Write out the stretch of lines from the first one through the line containing "will [229, 112]." as a numbered list, omitting any blank lines.

(Stored dataset items)
+ + + + + + +

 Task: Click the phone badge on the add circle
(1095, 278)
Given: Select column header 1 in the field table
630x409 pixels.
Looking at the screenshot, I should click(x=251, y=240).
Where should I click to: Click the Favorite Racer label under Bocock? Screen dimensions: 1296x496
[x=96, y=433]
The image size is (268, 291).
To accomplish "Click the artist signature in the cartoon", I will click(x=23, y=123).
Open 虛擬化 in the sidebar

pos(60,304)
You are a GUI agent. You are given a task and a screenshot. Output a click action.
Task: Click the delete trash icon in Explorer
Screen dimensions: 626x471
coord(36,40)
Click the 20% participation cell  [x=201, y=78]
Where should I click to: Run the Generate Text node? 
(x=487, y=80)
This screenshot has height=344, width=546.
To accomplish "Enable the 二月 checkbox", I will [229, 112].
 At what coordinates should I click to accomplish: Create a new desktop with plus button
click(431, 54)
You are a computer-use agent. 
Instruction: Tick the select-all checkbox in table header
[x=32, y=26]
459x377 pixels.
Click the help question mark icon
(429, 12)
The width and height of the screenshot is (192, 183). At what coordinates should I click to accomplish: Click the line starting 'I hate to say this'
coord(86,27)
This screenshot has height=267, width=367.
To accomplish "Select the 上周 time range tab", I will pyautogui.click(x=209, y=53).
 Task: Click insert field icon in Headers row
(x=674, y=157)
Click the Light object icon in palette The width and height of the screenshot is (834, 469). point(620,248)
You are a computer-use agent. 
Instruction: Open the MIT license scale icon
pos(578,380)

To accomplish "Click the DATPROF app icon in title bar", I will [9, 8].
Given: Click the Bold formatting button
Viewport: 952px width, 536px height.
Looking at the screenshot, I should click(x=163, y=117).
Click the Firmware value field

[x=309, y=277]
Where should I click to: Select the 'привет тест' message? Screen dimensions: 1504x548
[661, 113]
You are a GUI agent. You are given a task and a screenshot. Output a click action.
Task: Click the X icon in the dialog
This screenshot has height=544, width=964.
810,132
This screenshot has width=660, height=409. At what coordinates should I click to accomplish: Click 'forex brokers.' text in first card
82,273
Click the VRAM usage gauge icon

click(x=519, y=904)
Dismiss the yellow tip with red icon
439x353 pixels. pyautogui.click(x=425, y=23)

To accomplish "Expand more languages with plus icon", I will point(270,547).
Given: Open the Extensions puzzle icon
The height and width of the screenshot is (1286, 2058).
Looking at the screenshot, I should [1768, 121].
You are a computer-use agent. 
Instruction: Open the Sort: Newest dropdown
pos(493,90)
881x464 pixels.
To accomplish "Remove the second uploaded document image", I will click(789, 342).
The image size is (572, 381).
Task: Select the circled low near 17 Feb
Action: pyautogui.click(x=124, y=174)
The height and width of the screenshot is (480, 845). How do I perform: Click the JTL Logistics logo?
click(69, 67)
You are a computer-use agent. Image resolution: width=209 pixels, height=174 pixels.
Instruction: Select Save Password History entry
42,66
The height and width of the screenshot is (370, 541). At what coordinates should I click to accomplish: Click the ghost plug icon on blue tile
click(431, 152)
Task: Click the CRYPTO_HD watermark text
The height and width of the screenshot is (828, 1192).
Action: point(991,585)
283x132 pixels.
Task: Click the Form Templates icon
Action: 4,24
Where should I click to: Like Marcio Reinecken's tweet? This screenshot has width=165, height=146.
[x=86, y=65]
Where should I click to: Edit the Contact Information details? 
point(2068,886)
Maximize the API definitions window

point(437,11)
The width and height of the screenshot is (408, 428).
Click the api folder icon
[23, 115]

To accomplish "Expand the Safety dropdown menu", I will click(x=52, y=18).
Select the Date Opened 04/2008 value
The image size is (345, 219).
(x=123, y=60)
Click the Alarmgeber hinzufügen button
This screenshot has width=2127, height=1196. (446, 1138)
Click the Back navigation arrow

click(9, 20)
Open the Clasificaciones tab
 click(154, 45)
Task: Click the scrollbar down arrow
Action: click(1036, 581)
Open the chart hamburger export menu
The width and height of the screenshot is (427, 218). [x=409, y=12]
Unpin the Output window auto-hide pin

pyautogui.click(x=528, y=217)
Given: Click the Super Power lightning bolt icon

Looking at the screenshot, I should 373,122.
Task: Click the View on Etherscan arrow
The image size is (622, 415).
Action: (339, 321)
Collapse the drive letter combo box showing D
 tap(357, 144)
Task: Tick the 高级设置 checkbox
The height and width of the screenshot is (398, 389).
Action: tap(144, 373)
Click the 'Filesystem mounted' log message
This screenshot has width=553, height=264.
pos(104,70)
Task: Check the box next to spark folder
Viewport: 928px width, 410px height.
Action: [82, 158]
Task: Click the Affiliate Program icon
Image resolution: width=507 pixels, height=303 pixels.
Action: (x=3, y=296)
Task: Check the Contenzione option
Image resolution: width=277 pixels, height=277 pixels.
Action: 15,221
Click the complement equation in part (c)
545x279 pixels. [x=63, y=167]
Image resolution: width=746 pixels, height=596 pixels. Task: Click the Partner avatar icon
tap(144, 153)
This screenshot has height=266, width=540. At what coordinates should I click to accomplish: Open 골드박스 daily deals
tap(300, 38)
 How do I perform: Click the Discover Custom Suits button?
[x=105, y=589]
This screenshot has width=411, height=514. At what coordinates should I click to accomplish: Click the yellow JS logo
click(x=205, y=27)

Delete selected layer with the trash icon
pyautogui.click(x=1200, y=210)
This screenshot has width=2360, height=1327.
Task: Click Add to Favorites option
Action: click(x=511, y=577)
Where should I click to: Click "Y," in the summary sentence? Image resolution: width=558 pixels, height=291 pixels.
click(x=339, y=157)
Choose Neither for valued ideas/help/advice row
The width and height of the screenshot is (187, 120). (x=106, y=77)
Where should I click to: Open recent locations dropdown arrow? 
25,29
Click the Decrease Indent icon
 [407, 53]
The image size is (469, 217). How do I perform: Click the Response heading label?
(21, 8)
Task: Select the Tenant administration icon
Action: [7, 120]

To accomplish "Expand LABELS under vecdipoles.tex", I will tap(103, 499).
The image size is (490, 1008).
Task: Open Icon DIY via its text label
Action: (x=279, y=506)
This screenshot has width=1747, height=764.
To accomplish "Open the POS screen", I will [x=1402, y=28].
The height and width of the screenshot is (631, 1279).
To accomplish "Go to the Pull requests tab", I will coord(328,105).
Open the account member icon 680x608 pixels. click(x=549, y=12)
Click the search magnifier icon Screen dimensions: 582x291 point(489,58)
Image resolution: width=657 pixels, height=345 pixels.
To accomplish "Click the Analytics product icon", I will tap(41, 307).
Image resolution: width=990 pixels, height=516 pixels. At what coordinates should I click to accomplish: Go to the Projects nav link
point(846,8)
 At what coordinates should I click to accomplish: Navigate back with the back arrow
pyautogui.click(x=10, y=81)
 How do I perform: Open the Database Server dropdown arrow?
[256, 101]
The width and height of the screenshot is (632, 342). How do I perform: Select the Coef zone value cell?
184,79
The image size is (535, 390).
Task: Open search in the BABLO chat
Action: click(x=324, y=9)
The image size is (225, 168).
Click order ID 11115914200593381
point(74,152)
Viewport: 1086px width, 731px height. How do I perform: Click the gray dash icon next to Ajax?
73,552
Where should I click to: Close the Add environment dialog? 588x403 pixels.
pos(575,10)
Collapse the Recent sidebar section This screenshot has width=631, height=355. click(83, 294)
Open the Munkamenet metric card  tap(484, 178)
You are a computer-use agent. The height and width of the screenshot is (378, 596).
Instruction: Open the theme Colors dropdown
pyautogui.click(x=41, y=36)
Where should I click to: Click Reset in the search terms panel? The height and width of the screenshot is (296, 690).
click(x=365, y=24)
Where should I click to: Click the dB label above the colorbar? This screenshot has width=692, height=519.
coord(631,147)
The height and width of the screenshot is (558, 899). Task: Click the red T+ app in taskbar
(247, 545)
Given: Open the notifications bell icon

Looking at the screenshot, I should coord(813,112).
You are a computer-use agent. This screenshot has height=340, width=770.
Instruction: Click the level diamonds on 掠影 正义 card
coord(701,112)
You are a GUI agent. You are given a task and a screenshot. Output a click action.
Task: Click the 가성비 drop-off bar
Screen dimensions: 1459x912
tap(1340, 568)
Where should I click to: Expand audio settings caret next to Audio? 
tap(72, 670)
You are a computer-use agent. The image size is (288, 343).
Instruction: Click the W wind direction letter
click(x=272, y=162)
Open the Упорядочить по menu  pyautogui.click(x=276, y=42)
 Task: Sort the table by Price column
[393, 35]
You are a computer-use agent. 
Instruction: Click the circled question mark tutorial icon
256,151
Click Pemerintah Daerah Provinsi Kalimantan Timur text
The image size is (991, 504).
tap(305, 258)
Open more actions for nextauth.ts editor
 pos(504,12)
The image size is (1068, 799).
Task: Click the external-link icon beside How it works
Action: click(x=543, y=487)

+ + + + + + +

- **Answer to this problem**
1.  Task: Click the phone badge on the add circle
2. (1095, 278)
3. Given: Select column header 1 in the field table
4. 630x409 pixels.
5. Looking at the screenshot, I should click(x=251, y=240).
6. Where should I click to: Click the Favorite Racer label under Bocock? Screen dimensions: 1296x496
7. [x=96, y=433]
8. The image size is (268, 291).
9. To accomplish "Click the artist signature in the cartoon", I will click(x=23, y=123).
10. Open 虛擬化 in the sidebar
11. pos(60,304)
12. You are a GUI agent. You are given a task and a screenshot. Output a click action.
13. Task: Click the delete trash icon in Explorer
14. Screen dimensions: 626x471
15. coord(36,40)
16. Click the 20% participation cell  [x=201, y=78]
17. Where should I click to: Run the Generate Text node? 
18. (x=487, y=80)
19. This screenshot has height=344, width=546.
20. To accomplish "Enable the 二月 checkbox", I will [229, 112].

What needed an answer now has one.